Pourquoi les normes d’homologation sont-elles aussi éloignées de la réalité ?
La méthode d’homologation européenne est au cœur du problème. Pour calculer les émissions officielles d’un PHEV, les autorités supposent un usage intensif du mode électrique. Pour l’année 2022, la formule officielle retenait une part de conduite électrique de 80 %, selon l’ICCT. Or, dans la réalité observée sur les données embarquées des véhicules, cette part se situe autour de 21 % seulement.
Ce décalage tient à plusieurs facteurs. D’abord, une grande partie des propriétaires de PHEV ne les recharge tout simplement pas régulièrement.
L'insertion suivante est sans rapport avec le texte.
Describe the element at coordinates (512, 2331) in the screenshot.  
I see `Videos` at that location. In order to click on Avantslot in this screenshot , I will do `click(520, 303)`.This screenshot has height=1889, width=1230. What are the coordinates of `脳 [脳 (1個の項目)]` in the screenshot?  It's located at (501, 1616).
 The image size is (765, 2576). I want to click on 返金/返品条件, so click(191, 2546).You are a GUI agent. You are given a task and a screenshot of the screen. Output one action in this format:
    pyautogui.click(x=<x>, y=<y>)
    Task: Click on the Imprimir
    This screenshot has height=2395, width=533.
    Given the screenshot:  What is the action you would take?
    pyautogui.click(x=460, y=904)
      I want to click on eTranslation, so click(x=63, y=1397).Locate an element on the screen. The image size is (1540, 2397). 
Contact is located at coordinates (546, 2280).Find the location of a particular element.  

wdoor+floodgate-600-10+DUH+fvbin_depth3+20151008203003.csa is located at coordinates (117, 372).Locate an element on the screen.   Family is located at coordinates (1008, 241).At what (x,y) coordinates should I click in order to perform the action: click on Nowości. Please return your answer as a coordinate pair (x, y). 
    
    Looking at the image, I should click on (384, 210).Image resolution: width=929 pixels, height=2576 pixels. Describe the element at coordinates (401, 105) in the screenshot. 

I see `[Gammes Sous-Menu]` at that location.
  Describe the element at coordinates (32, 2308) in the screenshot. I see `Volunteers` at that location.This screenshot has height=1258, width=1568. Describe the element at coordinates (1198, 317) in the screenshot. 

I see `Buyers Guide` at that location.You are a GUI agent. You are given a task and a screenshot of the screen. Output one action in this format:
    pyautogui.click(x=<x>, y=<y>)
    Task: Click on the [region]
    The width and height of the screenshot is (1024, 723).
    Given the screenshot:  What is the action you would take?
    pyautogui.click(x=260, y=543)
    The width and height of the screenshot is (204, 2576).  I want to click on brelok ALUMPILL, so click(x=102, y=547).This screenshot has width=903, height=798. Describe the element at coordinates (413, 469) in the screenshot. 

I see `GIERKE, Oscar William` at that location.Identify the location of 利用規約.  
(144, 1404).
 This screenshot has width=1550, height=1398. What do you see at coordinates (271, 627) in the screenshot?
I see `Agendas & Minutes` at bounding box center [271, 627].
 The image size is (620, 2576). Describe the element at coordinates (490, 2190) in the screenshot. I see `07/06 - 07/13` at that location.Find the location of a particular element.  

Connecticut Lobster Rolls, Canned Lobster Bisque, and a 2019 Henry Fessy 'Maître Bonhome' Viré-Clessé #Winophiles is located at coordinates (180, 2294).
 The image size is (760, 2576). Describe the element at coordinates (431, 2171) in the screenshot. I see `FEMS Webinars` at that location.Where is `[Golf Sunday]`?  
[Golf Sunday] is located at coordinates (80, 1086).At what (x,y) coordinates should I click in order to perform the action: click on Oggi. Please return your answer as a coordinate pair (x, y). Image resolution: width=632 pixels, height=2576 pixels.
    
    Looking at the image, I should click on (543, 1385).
Certains roulent des semaines entières sans jamais brancher leur véhicule, utilisant la batterie comme un simple tampon, et non comme source d’énergie principale. Ensuite, pour les trajets longs ou sur autoroute, le moteur thermique prend inévitablement le relais, quelle que soit la taille de la batterie.
Le chercheur Jan Dornoff, auteur de l’étude, résume sans détour : les faibles valeurs d’émissions des hybrides rechargeables sont rarement atteintes sur la route. Ce mécanisme profite aux constructeurs, dont les objectifs européens de réduction des émissions sont calculés sur ces valeurs optimistes, loin de la réalité de leurs clients. Au total, l’ICCT estime que cette distorsion représente environ 20 millions de tonnes de CO₂ non comptabilisées.
Quelles conséquences pour les conducteurs et les acheteurs ?
Pour les particuliers qui ont acheté un PHEV en croyant faire un geste pour l’environnement, le constat est amer. Les implications dépassent cependant le bilan individuel.
En France, les véhicules hybrides rechargeables bénéficiaient jusqu’à récemment d’aides à l’achat et d’avantages fiscaux significatifs, notamment via le barème des véhicules de société. Ces dispositifs reposent précisément sur les valeurs d’émissions officielles, aujourd’hui contestées. La question de leur pertinence se pose donc avec une acuité renouvelée.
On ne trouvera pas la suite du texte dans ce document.